Na verloop van tijd trokken verschillende zwarte Afrikaanse stammen naar het zuiden toen ze in contact kwamen met de Europeanen - uiteraard zijn hun honden met hen mee verhuisd. Een vraag die rijst is of de "Afrikaanse" hond met de kenmerkende V-vorm op de staart een afstammeling is van de honden van Ethiopië. Als dat zo is, kan de waarde van deze verbinding verstrekkende gevolgen hebben voor ons huidige niveau van kennis en begrip van de samenstelling van het ras Boerboel.

Er kan daarom worden gezegd dat de Boerboel is gefokt uit twee belangrijke bronnen van genetisch materiaal, namelijk

de  Bullenbijter  uit Europa, met zijn vroege wortels in Albanië en Syrië; en
de Afrikaanse hond van de zwarte stammen van Afrika.
De Afrikaanse hond stamt waarschijnlijk af van de Cynomones of Ethiopia, met zijn eerdere wortels in Babylon tijdens de Perzische overheersing, en de nog vroegere afstammelingen via India terug naar Albanië en Syrië. Dit kan ook verklaren waarom de Boerboel structureel superieur is aan alle andere Mastiff-achtige honden. Het genetische materiaal dat weer samenkwam in Afrika heeft meer zuivere, originele Syrische bloedlijnen dan welk ander ras in de wereld dan ook.

In de periode tussen de aankomst van Jan van Riebeeck en de Grote Trek (1652 - 1838) was de oorspronkelijke Bullenbijter-  bloedlijn en die van andere honden die tot de kolonisten behoorden natuurlijk meer geïsoleerd dan na de start van de Grote Trek in 1838.

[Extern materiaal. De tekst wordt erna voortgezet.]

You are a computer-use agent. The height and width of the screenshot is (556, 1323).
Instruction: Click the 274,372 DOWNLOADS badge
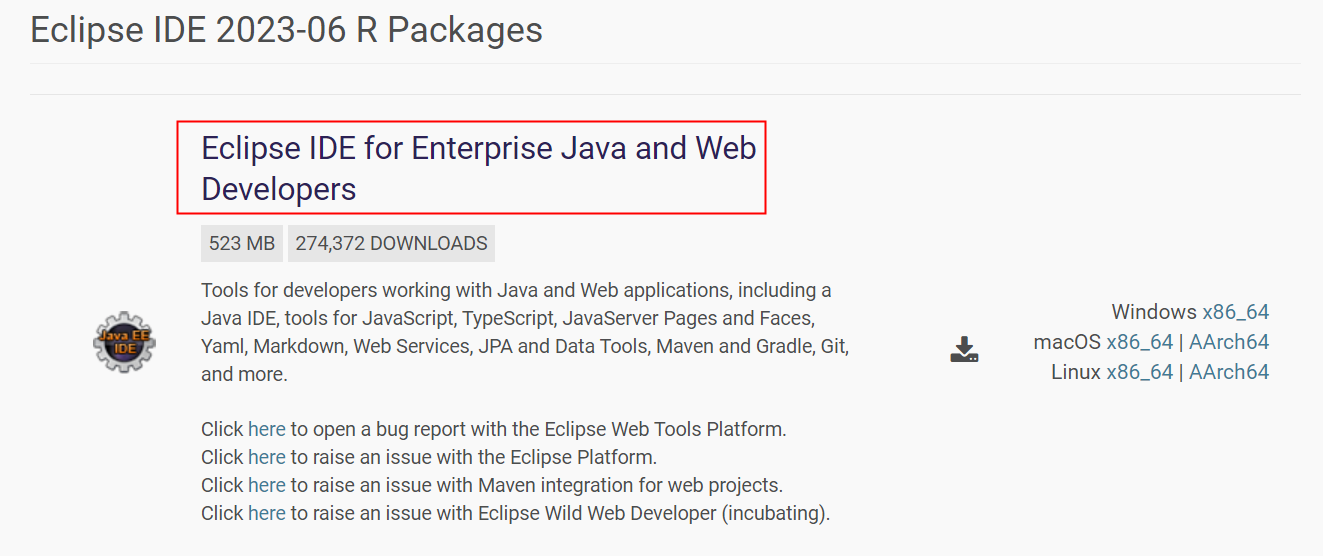391,243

Het is fascinerend om huidige bloedlijnen te onderzoeken tot aan de eeuwwisseling of zelfs eerder. Op deze manier kan men vaststellen waar bepaalde oude bloedlijnen vandaan kwamen, en in sommige gevallen zijn deze zelfs terug te voeren op specifieke groepen trekkers die vanuit de Kaap naar het noorden zijn getrokken.

Door al deze informatie bij elkaar te brengen, kan men tot de volgende conclusie komen: de Boerboel is gefokt uit grote en sterke honden met goede eigenschappen. Je kunt bijna lyrisch worden over deze kenmerken. Onze voorouders hielden Boerboels als waakhonden, als vrienden en speelkameraden voor hun kinderen, en als beschermers - een hond die zich niet zou terugtrekken uit enige vorm van gevaar.